In Faegorian mythos, the idea is that Esteis Liberis was part of a larger sect of Vodou practitioners who knew the true name of Ogoun as Hastur the King in Yellow. Part of that cult made its way to the states in the late 1800s with some located in Cajun country Louisiana. The cult busted by Det. Lagrasee in 1907 in Lovecraft's Call of Cthulhu were part of it. At one point they tried to open a way to Carcosa during the 1938 Mardi Gras season under the direction of Papa Screech (see Call of Cthulhu supplement The Great Old Ones, scenario "Tell Me, Have You Seen The Yellow Sign?"). This part ties into a made up story my mother supposedly heard from her aunt Bea. A lot of the cult members who were captured alive end up in various asylums throughout the country. One having landed in Norristown. Here I have another fictional piece added where my father supposedly saw the Yellow sign (not by name of course) scrawled on one of the rooms he was cleaning. Supposedly he shared some creepy stories about it and a rough sketch which I still would have of course.

At some point I came into possession of an old satchel (origins undetermined so far) with lots of notes, old letters, a journal, old photographs, some various jars (one containing zombie powder and another supposedly a spirit vessel) inside a box, miscellaneous voodoo implements, and a tattered copy of the play "The King in Yellow". The satchel and it's contents will be presented at the show.

So... Now I'm trying to fill in the blanks and details. And I SERIOUSLY need some help here writing this up. Too many unanswered questions. Where did the satchel come from (thinking it was found by urban explorers in an old abandoned asylum)? How is it tied to the Yellow Cult? What has the cult been up to since 1938? How are they hiding in plain sight (thinking some sort of elite group hiding behind the false front of a benign yet ultimately corrupt organization - but leaning away from using a church group as that's TOO much like True Detective)? What did my great aunt know? How much did she divulge to my mother? What did my father see or know besides the yellow sign? Did my parents know more than they told me? Were they involved at all beyond hearing and seeing stuff? Is there any significance to ME coming into possession of The King in Yellow? Have YOU seen the Yellow Sign? Are we all mad?!

I'm open to any and all help with this background story including making changes to any of the info above.

Thanks,
-TM


----------



## Terrormaster (Sep 27, 2007)

NM... Just gonna find my own way on this. At this point I'm not sure which direction Faegoria will go. Just gonna create and whatever comes out happens. I'll circle back after Halloween to post pics... Tuning out.


----------



## Terrormaster (Sep 27, 2007)

As you know the planning for the display has grown more into a sort of King in Yellow. The artistic elements borrow heavily from Joshua Walsh (the artist behind Carcosa in True Detective) and Pumpkinrot's 2009 display. So yeah, a lot of stick effigies and such. 
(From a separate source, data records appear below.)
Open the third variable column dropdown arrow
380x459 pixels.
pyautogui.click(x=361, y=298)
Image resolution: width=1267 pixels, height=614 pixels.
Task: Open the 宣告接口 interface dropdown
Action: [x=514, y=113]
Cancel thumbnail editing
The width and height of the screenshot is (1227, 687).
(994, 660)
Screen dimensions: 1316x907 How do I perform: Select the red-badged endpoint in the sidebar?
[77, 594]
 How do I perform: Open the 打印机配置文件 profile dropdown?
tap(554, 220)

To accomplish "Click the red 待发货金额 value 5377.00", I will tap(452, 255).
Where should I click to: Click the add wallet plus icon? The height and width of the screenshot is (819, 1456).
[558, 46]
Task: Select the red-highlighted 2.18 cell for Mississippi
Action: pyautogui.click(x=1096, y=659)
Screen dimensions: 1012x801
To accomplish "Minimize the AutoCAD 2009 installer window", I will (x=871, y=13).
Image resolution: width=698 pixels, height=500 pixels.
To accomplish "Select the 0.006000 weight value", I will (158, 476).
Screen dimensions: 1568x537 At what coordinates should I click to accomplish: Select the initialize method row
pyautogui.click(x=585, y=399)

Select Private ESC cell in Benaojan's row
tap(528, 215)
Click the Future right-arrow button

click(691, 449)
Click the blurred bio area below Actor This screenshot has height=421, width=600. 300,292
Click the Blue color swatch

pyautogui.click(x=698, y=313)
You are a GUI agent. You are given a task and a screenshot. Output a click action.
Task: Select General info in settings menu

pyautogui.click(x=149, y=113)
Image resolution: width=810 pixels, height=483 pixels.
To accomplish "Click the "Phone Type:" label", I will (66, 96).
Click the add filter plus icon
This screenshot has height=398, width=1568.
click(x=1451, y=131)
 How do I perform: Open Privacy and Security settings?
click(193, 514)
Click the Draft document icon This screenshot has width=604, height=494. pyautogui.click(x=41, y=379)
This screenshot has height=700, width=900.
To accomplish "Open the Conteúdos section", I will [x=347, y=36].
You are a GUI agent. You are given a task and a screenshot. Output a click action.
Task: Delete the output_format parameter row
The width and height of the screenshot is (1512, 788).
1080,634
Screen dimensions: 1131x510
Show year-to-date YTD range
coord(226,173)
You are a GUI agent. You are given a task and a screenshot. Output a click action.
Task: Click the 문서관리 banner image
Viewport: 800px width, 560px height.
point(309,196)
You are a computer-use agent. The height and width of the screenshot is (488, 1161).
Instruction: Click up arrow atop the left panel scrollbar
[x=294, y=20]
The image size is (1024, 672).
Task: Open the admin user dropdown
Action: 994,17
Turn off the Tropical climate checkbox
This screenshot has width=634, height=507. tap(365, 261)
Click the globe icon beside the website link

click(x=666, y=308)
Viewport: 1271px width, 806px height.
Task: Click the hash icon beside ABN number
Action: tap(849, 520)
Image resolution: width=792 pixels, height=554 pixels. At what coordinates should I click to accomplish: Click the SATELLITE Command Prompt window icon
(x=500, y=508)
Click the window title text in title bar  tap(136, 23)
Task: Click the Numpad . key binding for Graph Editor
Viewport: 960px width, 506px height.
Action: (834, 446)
The underlying story of the display is an old abandoned house that used to be home to an obscure cult that worshiped he who is not to be named. The cult leader, a yet to be named middle aged woman known only as Mamma Bones, and her followers died together in a suicide pact on October 31st 1956 shortly before law enforcement raided the house. Mamma Bones earned her name because of the sacrifices she made were sculpted into twisted works of art mixed with branches and sticks forming bizarre, twisted, sick totem-like effigies. At the time of the raid it was thought that the cult were members of either Voodoo, Obeah, or Palo Mayambe followings. But in reality it was something far older and more ancient than anything that could have came out of the Congo diaspora. While the human and animal remains had long since been removed. All efforts to have the house demolished would mysteriously disappear beneath bureaucratic red tape. Over time a small neighborhood has since grown up around the property. Every Halloween after that tragic 1956 incident, a series of mysterious bone and stick like effigies, totems, and scarecrows would appears overnight. Pumpkins would line the overgrown walkway leading to the porch. No one knows how the twisted decor appears but it is gone completely by November 1st. There are local legends surrounding the house and rumors circulate every year of a strange little old homeless lady having been spotted lurking about the property. It's unknown if any kids have dared venture down that macabre gauntlet leading to the front door hoping for a holiday treat. But if any one has, they never returned to tell the tale.


----------



## RoxyBlue (Oct 6, 2008)

This should make for a very eerie display. People may not know the backstory but they'll appreciate the atmosphere.


----------



## Terrormaster (Sep 27, 2007)

Finally got the garage cleared and prepped for fall so now I have room to work on builds. A lot has changed since the original plans posted on the first page and I'll have an updated yard sketch and character sketches up soon. Had a little dress up fun with Slenderman while cleaning:










Just needs a cane and he'll be puttin on th ritz!


----------



## RoxyBlue (Oct 6, 2008)

LOL, he's very snazzy:jol: I'd have in the yard just like that.


----------